It’s hard to think of Mortol as anything other than a salient, possibly even evergreen, statement about the futility of war. The machine that churns up the flesh and sinew of young and old in a futile attempt to prove some fleeting sense of dominion.
Was it all worth it? To lay down your lives for king and country? To give everything of yourself, bones and all, to a cause that won’t even remember your name, that doesn’t even respect you enough to try to keep you safe?
Nah I’m just kidding.
This is a fun game! Infuriating at times, but fun.
What Mortol is doing on a mechanical level is really interesting because it’s essentially using the lives system as an in-universe tool for traversal.
Your guys have one of three abilities that they can use in the field (on top of running and jumping): a dart that pins you to whatever vertical surface your first come into contact with, an explosion, and turning into a stone block.
Right from the get go it explicitly tells you that these abilities can be chained together. You go into the first level understanding that there is a mastery of the mechanics to be made not only through the process of learning the game but in itself a means of progression.
And just as quick you realise there is more weight to your decisions than you previously thought. You only have 20 guys to begin with. That quickly becomes not enough.
Mortol’s hidden depths come to the fore so rapidly that I’ve run the risk of missing the forest for the trees here. It’s a game I struggle with because it’s far from easy. Because your lives are also your abilities, you have to be really bloody careful about how you navigate the myriad trecheries of this hazard laden landscape.
Inevitably, this is a ludolic experience across two strata: Skill, and resource management, which invariably become one in the same. You have to be calm and collected and well timed in your actions, all of which are qualities I do not possess.
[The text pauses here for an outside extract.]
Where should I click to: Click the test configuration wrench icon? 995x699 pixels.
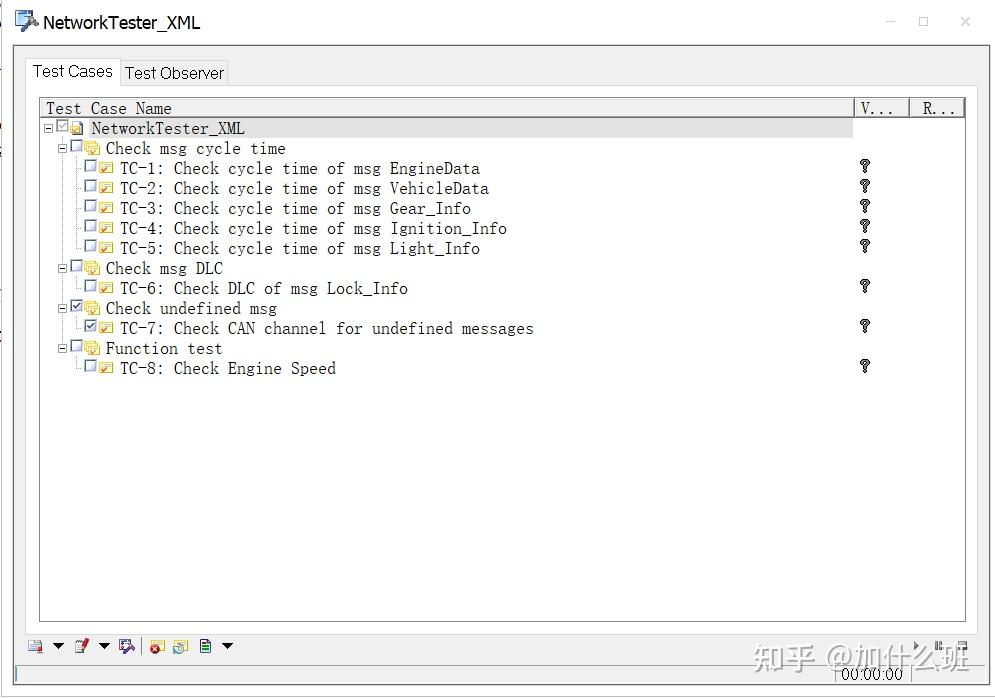tap(127, 646)
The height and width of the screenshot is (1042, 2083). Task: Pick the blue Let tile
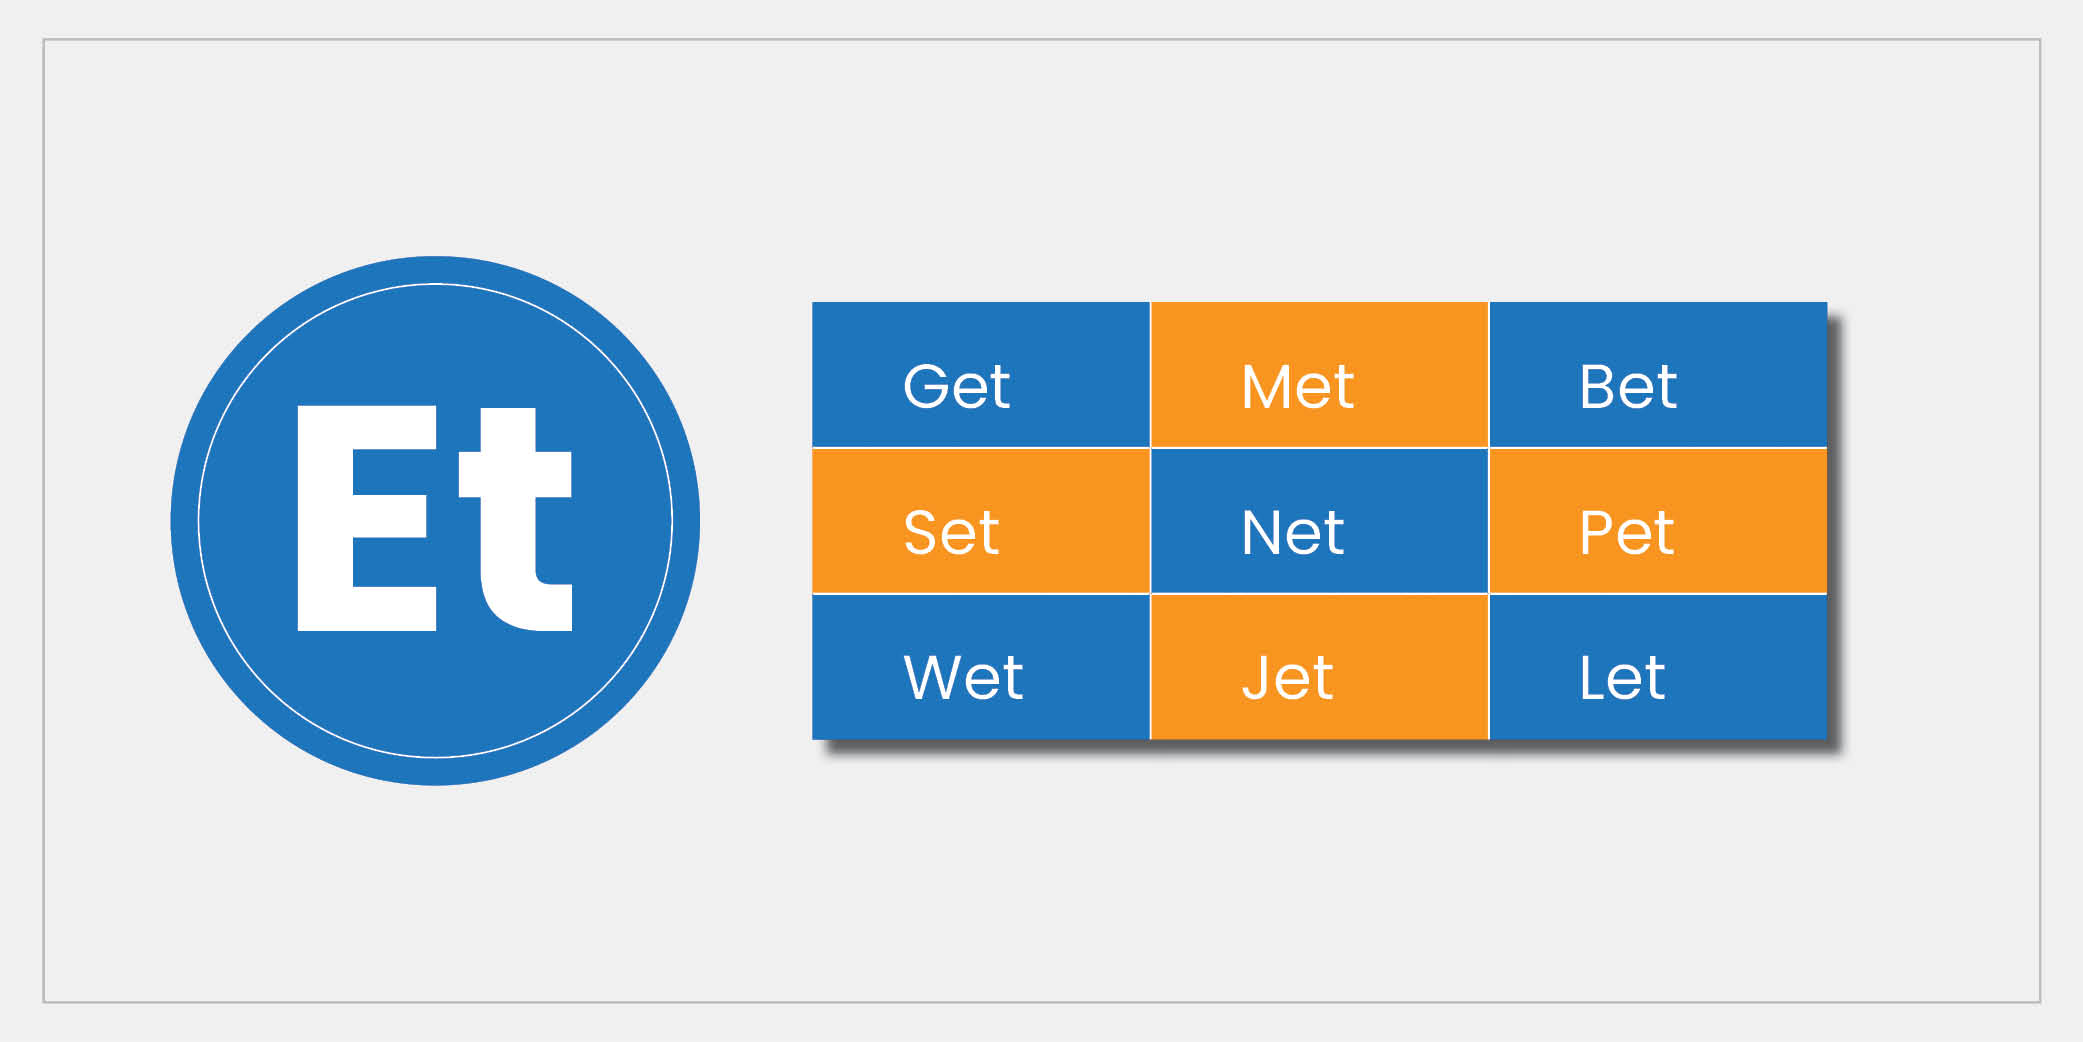[1657, 667]
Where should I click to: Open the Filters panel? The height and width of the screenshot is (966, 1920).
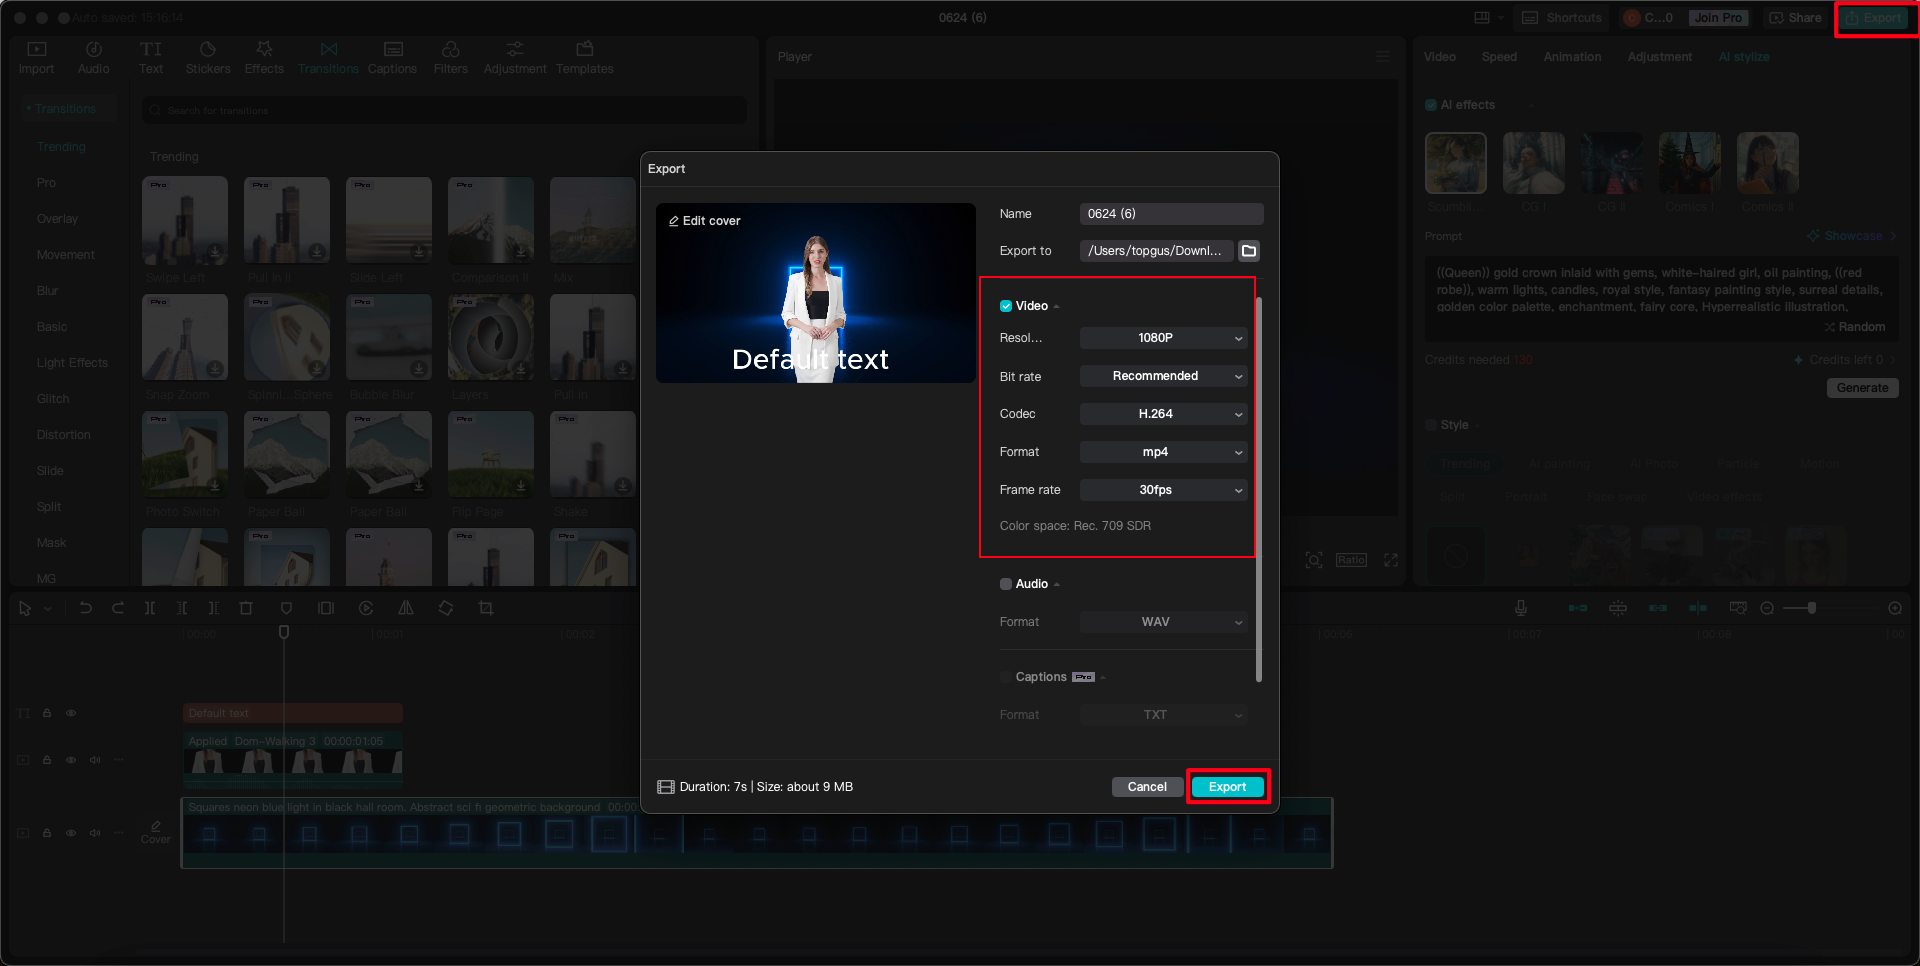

Many times I sped through sections in a beautiful flow state only to lose five guys to a single avoidable hazard because I was getting tilted. On the occasions I made progress I’d end up in an unwinnable state due to running out of options.
It’s a death by a thousand cuts, something where failure can be quite gruelling, but the thing that’s really clever about this game is that the answer to your troubles is not just ‘get good’, it’s also to ask another question of it: Is there a way to get around this obstacle without making the sacrifice? Is there something smarter I can be doing here?
Once success inevitably beckons you forth, as it did for me, you discover an extra layer to this challenge. In order to best the game you need to complete all 10 levels. Lives carry on between levels, and thus this tactical strata is added to your approach to the game.
‘I beat this level, but did I beat it well enough?’ is a question that immediatley springs into your head at this moment. It is this element where Mortol shares a bit of design legacy with an earlier title, Paint Chase, which also employed a similar element to its score chasing secondary objective.
Here, however, it feels far more like an essential function of your continued survival in these hostile lands, and along your journey there are risky but potentially very rewarding power ups lurking in this world’s most dangerous corners.
Essentially Mortol is a conversation about how the player engages with the world they inhabit. Not as an obstacle course or some abstract, liminal space, but as a tangible entity which physical properties that we have to reckon with, a place not to be hoarded but shared.
And yet, inevitably it carries with it the grief-riddled sting of knowing that progress simply cannot be made without sacrifice.
Farewell my brave friends. I shall see you in the next life.